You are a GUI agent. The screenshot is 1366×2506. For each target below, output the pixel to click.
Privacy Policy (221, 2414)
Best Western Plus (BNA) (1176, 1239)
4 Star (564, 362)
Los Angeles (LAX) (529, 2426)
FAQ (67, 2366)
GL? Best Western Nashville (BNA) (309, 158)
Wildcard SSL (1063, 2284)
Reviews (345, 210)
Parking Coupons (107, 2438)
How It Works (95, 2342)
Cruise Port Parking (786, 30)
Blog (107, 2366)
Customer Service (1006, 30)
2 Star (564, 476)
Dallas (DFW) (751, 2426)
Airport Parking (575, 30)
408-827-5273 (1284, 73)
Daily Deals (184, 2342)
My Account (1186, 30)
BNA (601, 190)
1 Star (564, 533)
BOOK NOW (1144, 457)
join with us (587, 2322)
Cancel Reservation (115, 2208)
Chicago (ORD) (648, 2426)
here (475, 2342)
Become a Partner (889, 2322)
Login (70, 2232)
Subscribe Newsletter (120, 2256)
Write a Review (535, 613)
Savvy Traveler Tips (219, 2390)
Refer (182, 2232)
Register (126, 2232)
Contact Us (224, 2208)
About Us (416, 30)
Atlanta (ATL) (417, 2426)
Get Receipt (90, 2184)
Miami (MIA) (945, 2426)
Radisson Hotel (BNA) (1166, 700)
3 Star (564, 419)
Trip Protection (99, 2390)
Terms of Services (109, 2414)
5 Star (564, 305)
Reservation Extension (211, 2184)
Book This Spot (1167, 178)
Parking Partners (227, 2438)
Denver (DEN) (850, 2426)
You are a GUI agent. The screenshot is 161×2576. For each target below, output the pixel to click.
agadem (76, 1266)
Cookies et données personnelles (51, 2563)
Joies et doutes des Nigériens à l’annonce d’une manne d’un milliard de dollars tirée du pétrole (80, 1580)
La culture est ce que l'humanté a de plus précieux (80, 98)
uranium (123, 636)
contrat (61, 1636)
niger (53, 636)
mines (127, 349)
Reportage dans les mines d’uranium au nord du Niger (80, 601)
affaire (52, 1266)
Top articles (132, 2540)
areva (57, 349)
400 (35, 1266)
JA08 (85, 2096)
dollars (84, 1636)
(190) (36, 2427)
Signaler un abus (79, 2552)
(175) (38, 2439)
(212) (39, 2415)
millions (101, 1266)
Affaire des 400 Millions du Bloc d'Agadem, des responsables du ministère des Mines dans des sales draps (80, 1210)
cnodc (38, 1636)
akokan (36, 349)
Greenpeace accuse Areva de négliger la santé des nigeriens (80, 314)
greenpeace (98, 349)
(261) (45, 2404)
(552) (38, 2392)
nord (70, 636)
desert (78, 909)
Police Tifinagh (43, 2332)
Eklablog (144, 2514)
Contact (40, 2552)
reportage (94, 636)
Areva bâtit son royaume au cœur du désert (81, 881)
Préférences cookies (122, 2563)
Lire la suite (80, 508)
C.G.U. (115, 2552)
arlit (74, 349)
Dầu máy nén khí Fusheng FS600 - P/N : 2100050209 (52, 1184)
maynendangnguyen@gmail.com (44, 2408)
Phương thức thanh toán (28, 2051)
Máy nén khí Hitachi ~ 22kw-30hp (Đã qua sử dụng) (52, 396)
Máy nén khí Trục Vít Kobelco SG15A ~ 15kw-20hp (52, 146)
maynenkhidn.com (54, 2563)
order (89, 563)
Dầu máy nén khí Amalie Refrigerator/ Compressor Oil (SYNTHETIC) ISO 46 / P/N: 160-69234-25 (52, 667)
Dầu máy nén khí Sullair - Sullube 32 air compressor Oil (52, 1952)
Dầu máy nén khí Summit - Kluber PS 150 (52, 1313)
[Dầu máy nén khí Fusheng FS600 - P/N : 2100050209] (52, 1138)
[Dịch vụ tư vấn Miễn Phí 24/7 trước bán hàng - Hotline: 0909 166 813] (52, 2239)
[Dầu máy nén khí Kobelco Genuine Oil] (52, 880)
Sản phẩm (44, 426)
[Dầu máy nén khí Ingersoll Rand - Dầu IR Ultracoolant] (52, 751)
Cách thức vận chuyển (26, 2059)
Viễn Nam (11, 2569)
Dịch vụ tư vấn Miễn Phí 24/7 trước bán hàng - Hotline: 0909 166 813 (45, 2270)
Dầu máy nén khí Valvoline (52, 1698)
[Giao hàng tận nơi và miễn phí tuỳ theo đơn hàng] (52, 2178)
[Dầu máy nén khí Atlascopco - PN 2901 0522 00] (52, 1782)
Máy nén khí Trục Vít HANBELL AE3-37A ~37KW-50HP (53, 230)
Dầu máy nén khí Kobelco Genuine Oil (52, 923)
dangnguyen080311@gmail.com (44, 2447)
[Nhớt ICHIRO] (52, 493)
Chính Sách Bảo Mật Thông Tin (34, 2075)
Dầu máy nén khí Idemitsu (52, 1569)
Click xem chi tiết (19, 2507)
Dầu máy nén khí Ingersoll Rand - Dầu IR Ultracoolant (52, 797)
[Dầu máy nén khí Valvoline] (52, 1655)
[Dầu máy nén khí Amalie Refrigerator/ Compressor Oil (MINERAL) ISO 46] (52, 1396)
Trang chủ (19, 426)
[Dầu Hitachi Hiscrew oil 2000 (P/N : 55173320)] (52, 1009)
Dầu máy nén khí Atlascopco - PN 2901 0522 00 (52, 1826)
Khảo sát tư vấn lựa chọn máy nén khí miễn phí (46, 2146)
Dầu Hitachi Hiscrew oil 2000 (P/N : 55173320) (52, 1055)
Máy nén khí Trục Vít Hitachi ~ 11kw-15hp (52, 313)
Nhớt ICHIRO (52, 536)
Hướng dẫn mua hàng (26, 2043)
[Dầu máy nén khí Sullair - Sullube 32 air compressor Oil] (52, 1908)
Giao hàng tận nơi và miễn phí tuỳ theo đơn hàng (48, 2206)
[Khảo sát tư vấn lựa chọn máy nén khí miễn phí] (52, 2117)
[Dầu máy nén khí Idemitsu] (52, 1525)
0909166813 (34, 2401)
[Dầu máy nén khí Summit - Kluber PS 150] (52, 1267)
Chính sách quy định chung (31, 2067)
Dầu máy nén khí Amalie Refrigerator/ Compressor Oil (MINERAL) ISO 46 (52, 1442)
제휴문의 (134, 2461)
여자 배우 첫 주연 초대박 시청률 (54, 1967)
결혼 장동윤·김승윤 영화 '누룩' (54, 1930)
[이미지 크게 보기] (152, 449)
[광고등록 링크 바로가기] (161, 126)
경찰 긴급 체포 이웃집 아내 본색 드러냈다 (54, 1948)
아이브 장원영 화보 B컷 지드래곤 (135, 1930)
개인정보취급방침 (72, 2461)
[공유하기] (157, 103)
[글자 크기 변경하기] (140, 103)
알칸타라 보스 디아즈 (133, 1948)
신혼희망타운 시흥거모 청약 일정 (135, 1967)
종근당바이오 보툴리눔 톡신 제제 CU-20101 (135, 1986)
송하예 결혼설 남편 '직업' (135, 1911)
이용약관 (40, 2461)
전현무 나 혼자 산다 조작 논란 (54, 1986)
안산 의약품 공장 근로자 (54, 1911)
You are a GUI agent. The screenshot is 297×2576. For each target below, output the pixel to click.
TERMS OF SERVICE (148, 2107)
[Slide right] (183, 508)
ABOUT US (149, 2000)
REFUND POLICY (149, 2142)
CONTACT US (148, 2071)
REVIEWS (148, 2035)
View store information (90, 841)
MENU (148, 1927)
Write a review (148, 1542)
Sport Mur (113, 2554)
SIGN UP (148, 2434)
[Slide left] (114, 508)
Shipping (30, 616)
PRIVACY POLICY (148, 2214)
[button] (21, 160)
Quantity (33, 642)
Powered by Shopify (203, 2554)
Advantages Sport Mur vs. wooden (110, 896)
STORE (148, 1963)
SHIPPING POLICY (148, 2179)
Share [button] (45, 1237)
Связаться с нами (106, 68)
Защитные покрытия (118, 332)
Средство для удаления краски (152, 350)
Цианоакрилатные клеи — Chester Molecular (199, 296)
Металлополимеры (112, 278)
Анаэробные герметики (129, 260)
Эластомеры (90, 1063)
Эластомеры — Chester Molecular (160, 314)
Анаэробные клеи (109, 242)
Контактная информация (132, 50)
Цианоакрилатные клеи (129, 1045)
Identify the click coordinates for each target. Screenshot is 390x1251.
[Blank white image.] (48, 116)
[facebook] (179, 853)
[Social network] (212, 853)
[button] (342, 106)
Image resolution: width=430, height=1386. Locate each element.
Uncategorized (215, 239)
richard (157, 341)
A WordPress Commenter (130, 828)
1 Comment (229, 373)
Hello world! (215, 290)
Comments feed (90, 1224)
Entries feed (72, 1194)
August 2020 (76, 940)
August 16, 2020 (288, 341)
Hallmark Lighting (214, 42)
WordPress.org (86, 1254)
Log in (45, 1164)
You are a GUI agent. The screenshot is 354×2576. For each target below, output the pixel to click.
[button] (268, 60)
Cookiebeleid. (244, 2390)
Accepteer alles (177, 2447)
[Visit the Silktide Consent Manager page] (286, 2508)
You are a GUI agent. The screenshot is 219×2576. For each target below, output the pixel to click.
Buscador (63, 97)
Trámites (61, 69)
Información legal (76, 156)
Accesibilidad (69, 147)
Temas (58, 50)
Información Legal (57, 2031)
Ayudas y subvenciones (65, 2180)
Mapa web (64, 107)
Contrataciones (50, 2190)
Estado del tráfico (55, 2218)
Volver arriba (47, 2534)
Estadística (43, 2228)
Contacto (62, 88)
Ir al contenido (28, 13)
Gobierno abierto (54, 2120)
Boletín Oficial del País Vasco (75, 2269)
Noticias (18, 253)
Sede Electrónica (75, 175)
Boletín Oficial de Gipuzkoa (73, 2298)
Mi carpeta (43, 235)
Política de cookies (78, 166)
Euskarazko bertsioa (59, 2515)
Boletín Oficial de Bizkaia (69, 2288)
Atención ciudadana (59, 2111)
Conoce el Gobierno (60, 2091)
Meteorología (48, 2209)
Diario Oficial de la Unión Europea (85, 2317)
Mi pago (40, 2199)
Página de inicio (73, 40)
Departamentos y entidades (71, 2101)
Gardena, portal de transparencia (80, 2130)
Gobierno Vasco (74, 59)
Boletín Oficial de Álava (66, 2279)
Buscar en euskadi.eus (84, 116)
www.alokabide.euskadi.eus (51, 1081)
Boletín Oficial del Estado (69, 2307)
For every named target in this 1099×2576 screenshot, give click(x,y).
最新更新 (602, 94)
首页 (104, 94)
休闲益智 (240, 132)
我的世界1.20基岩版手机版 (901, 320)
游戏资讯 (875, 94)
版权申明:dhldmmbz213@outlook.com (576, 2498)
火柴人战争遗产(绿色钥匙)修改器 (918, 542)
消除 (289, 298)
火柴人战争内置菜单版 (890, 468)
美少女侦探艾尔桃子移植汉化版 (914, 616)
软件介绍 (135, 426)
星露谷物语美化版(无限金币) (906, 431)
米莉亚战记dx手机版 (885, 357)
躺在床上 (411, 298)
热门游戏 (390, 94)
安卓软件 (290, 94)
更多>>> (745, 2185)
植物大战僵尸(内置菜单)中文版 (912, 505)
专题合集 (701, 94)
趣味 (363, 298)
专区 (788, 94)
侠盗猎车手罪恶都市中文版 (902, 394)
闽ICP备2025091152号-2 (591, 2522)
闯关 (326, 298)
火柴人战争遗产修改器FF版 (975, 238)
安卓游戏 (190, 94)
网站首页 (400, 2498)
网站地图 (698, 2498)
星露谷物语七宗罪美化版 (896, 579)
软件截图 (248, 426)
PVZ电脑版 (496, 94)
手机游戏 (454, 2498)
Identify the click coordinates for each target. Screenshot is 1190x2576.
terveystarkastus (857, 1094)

****************************************

Your goal: Only the lines above from the one with "Contact (40, 2552)" up to and including the one with "order (89, 563)" should be repeated, exactly as written.

Response area:
Contact (40, 2552)
reportage (94, 636)
Areva bâtit son royaume au cœur du désert (81, 881)
Préférences cookies (122, 2563)
Lire la suite (80, 508)
C.G.U. (115, 2552)
arlit (74, 349)
Dầu máy nén khí Fusheng FS600 - P/N : 2100050209 (52, 1184)
maynendangnguyen@gmail.com (44, 2408)
Phương thức thanh toán (28, 2051)
Máy nén khí Hitachi ~ 22kw-30hp (Đã qua sử dụng) (52, 396)
Máy nén khí Trục Vít Kobelco SG15A ~ 15kw-20hp (52, 146)
maynenkhidn.com (54, 2563)
order (89, 563)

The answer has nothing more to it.